# Given data:

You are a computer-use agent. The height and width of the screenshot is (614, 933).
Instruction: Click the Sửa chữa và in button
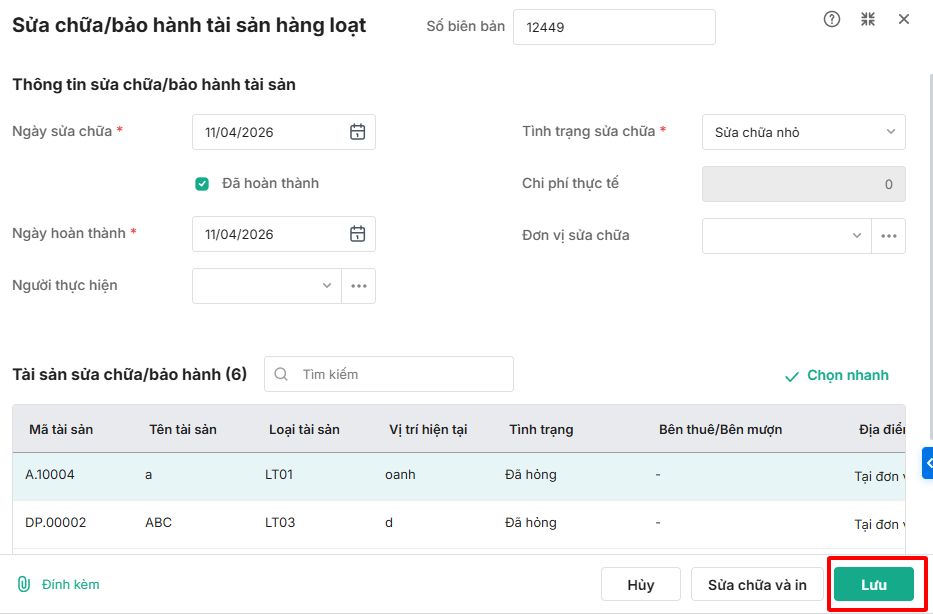point(757,585)
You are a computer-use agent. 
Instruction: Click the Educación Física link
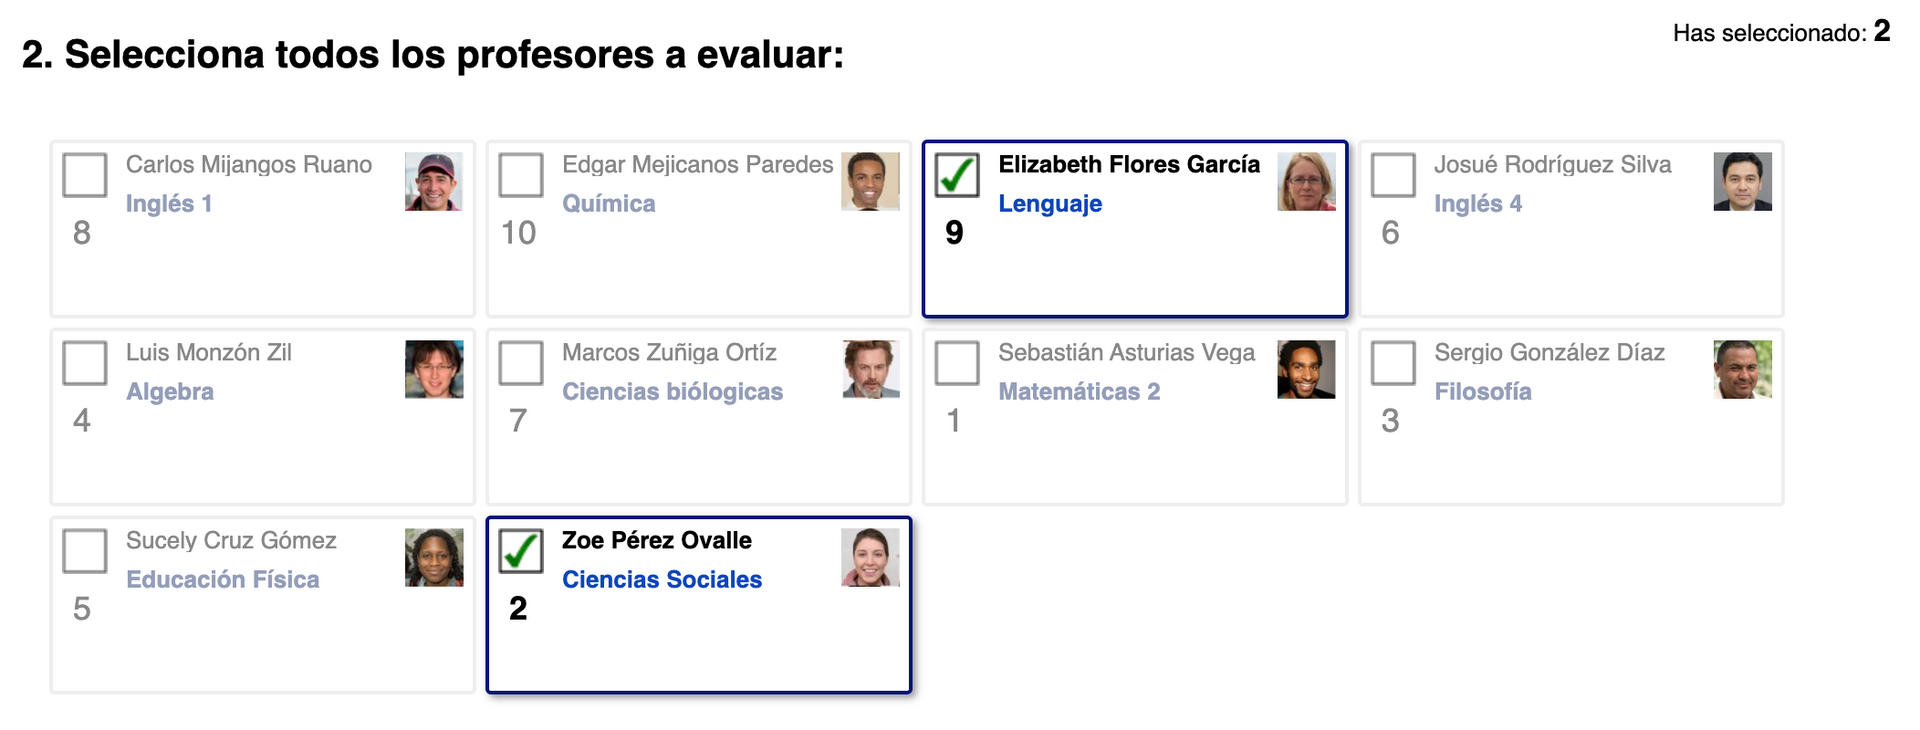[223, 580]
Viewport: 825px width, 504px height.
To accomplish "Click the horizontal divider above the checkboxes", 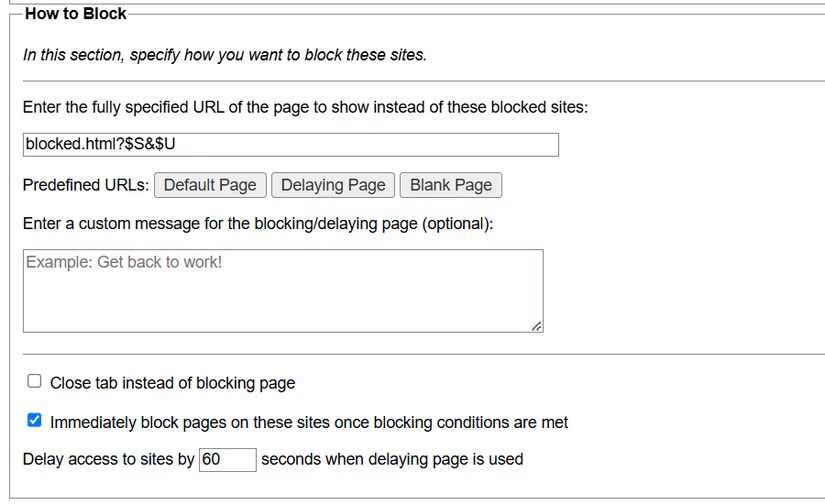I will click(422, 354).
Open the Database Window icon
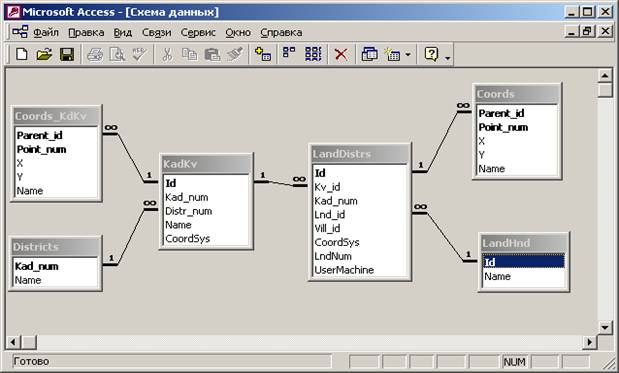 (x=370, y=54)
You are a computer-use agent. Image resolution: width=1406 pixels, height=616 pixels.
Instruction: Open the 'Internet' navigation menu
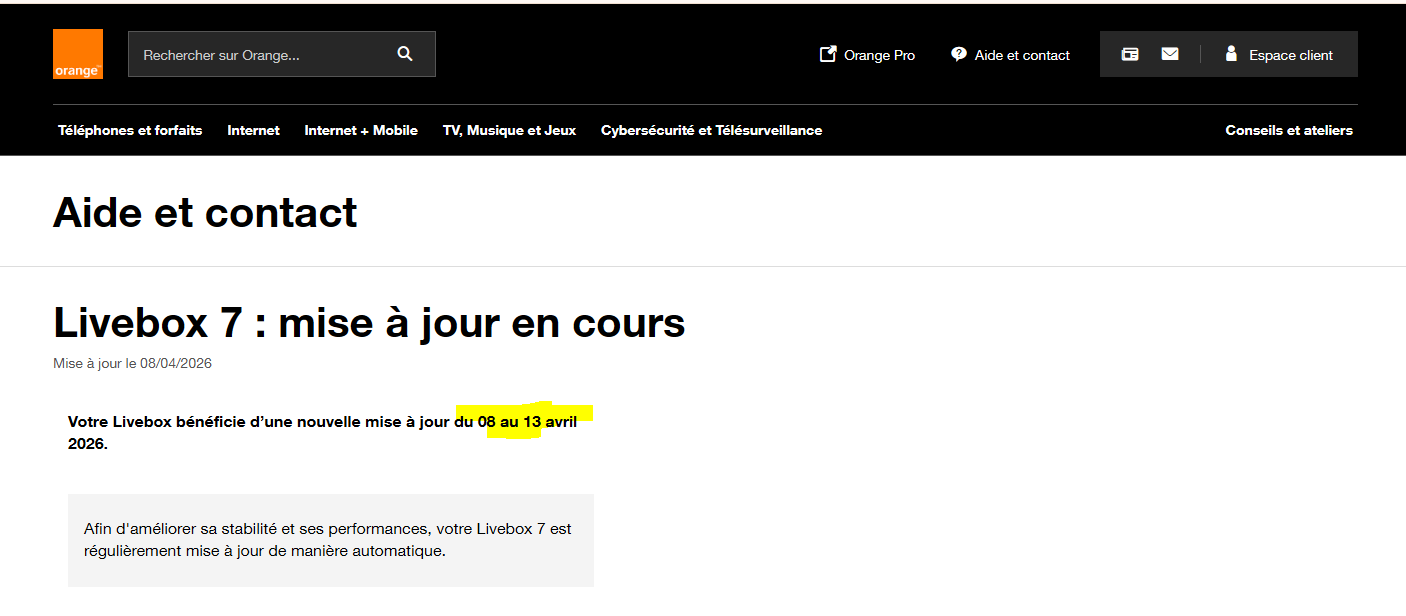pos(253,130)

# Goal of the exercise:
What is the number of lines in the records above that include the word "height"? Reply with that number and nothing more.

# Answer section:
3